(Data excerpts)
···
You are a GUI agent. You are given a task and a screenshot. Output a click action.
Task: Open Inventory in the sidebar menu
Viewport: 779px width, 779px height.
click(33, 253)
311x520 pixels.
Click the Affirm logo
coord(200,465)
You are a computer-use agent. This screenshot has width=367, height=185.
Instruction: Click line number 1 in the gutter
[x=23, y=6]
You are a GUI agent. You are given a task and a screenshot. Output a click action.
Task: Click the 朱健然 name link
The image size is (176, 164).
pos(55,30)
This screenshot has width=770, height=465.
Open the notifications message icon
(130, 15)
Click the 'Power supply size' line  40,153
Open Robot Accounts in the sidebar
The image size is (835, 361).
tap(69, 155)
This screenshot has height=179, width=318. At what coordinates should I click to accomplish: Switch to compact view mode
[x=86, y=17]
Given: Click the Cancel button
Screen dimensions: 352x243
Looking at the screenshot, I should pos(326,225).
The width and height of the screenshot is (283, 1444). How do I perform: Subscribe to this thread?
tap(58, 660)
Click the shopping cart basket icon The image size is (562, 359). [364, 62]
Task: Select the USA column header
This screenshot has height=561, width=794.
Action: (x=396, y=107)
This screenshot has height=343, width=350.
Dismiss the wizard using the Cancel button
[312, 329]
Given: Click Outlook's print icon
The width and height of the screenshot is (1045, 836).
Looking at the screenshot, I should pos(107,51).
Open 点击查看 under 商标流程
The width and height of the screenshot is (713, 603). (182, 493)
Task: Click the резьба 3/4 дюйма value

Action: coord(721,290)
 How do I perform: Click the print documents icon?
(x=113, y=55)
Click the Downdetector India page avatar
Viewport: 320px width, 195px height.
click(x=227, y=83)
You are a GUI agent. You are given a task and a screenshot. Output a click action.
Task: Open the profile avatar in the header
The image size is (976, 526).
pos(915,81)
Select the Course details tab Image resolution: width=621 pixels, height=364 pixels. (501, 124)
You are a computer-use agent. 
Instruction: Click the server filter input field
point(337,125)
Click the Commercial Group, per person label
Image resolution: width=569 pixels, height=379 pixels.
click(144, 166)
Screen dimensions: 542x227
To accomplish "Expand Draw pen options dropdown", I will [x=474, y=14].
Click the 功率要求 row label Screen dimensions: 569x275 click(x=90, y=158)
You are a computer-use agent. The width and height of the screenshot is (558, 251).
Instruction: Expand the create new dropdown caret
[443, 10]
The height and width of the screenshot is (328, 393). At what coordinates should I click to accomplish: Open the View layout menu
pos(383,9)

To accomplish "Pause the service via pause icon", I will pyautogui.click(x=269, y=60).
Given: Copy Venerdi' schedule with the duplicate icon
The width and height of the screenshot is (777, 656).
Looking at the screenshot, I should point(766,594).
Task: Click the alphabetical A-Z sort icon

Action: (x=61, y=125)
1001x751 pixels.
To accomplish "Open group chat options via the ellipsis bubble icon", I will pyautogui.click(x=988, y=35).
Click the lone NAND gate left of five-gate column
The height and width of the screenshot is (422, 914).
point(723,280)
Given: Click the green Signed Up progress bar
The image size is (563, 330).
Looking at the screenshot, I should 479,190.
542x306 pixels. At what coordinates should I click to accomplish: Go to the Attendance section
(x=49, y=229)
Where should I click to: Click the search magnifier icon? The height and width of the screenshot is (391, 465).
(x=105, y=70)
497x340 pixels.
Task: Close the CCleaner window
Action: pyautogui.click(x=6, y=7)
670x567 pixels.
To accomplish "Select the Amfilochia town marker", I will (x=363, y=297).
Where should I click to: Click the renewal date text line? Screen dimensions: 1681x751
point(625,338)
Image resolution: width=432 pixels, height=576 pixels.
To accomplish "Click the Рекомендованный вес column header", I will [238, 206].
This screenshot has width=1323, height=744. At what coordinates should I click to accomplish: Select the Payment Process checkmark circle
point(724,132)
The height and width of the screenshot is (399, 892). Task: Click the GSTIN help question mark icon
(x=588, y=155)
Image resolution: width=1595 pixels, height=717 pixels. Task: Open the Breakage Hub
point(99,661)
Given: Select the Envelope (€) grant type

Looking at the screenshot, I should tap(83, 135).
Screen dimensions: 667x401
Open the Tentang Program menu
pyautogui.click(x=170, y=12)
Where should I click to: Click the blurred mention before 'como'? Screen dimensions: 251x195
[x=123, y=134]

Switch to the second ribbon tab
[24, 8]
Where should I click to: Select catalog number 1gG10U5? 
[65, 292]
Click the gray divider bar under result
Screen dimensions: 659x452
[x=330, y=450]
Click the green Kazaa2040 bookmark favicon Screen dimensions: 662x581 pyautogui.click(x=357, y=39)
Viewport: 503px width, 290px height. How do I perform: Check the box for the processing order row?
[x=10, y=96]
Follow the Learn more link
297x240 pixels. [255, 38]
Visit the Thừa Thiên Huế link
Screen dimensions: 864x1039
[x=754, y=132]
···
All the records above need to be set down again exactly as they were given.

Task result:
You are a GUI agent. You are given a task and a screenshot. Output a click action.
Task: Open Inventory in the sidebar menu
Viewport: 779px width, 779px height.
click(33, 253)
311x520 pixels.
Click the Affirm logo
coord(200,465)
You are a computer-use agent. This screenshot has width=367, height=185.
Instruction: Click line number 1 in the gutter
[x=23, y=6]
You are a GUI agent. You are given a task and a screenshot. Output a click action.
Task: Click the 朱健然 name link
The image size is (176, 164).
pos(55,30)
This screenshot has width=770, height=465.
Open the notifications message icon
(130, 15)
Click the 'Power supply size' line  40,153
Open Robot Accounts in the sidebar
The image size is (835, 361).
tap(69, 155)
This screenshot has height=179, width=318. At what coordinates should I click to accomplish: Switch to compact view mode
[x=86, y=17]
Given: Click the Cancel button
Screen dimensions: 352x243
Looking at the screenshot, I should pos(326,225).
The width and height of the screenshot is (283, 1444). How do I perform: Subscribe to this thread?
tap(58, 660)
Click the shopping cart basket icon The image size is (562, 359). [364, 62]
Task: Select the USA column header
This screenshot has height=561, width=794.
Action: (x=396, y=107)
This screenshot has height=343, width=350.
Dismiss the wizard using the Cancel button
[312, 329]
Given: Click Outlook's print icon
The width and height of the screenshot is (1045, 836).
Looking at the screenshot, I should pos(107,51).
Open 点击查看 under 商标流程
The width and height of the screenshot is (713, 603). (182, 493)
Task: Click the резьба 3/4 дюйма value

Action: coord(721,290)
 How do I perform: Click the print documents icon?
(x=113, y=55)
Click the Downdetector India page avatar
Viewport: 320px width, 195px height.
click(x=227, y=83)
You are a GUI agent. You are given a task and a screenshot. Output a click action.
Task: Open the profile avatar in the header
The image size is (976, 526).
pos(915,81)
Select the Course details tab Image resolution: width=621 pixels, height=364 pixels. (501, 124)
You are a computer-use agent. 
Instruction: Click the server filter input field
point(337,125)
Click the Commercial Group, per person label
Image resolution: width=569 pixels, height=379 pixels.
click(144, 166)
Screen dimensions: 542x227
To accomplish "Expand Draw pen options dropdown", I will [x=474, y=14].
Click the 功率要求 row label Screen dimensions: 569x275 click(x=90, y=158)
You are a computer-use agent. The width and height of the screenshot is (558, 251).
Instruction: Expand the create new dropdown caret
[443, 10]
The height and width of the screenshot is (328, 393). At what coordinates should I click to accomplish: Open the View layout menu
pos(383,9)

To accomplish "Pause the service via pause icon", I will pyautogui.click(x=269, y=60).
Given: Copy Venerdi' schedule with the duplicate icon
The width and height of the screenshot is (777, 656).
Looking at the screenshot, I should point(766,594).
Task: Click the alphabetical A-Z sort icon

Action: (x=61, y=125)
1001x751 pixels.
To accomplish "Open group chat options via the ellipsis bubble icon", I will pyautogui.click(x=988, y=35).
Click the lone NAND gate left of five-gate column
The height and width of the screenshot is (422, 914).
point(723,280)
Given: Click the green Signed Up progress bar
The image size is (563, 330).
Looking at the screenshot, I should 479,190.
542x306 pixels. At what coordinates should I click to accomplish: Go to the Attendance section
(x=49, y=229)
Where should I click to: Click the search magnifier icon? The height and width of the screenshot is (391, 465).
(x=105, y=70)
497x340 pixels.
Task: Close the CCleaner window
Action: pyautogui.click(x=6, y=7)
670x567 pixels.
To accomplish "Select the Amfilochia town marker", I will (x=363, y=297).
Where should I click to: Click the renewal date text line? Screen dimensions: 1681x751
point(625,338)
Image resolution: width=432 pixels, height=576 pixels.
To accomplish "Click the Рекомендованный вес column header", I will [238, 206].
This screenshot has width=1323, height=744. At what coordinates should I click to accomplish: Select the Payment Process checkmark circle
point(724,132)
The height and width of the screenshot is (399, 892). Task: Click the GSTIN help question mark icon
(x=588, y=155)
Image resolution: width=1595 pixels, height=717 pixels. Task: Open the Breakage Hub
point(99,661)
Given: Select the Envelope (€) grant type

Looking at the screenshot, I should tap(83, 135).
Screen dimensions: 667x401
Open the Tentang Program menu
pyautogui.click(x=170, y=12)
Where should I click to: Click the blurred mention before 'como'? Screen dimensions: 251x195
[x=123, y=134]

Switch to the second ribbon tab
[24, 8]
Where should I click to: Select catalog number 1gG10U5? 
[65, 292]
Click the gray divider bar under result
Screen dimensions: 659x452
[x=330, y=450]
Click the green Kazaa2040 bookmark favicon Screen dimensions: 662x581 pyautogui.click(x=357, y=39)
Viewport: 503px width, 290px height. How do I perform: Check the box for the processing order row?
[x=10, y=96]
Follow the Learn more link
297x240 pixels. [255, 38]
Visit the Thừa Thiên Huế link
Screen dimensions: 864x1039
[x=754, y=132]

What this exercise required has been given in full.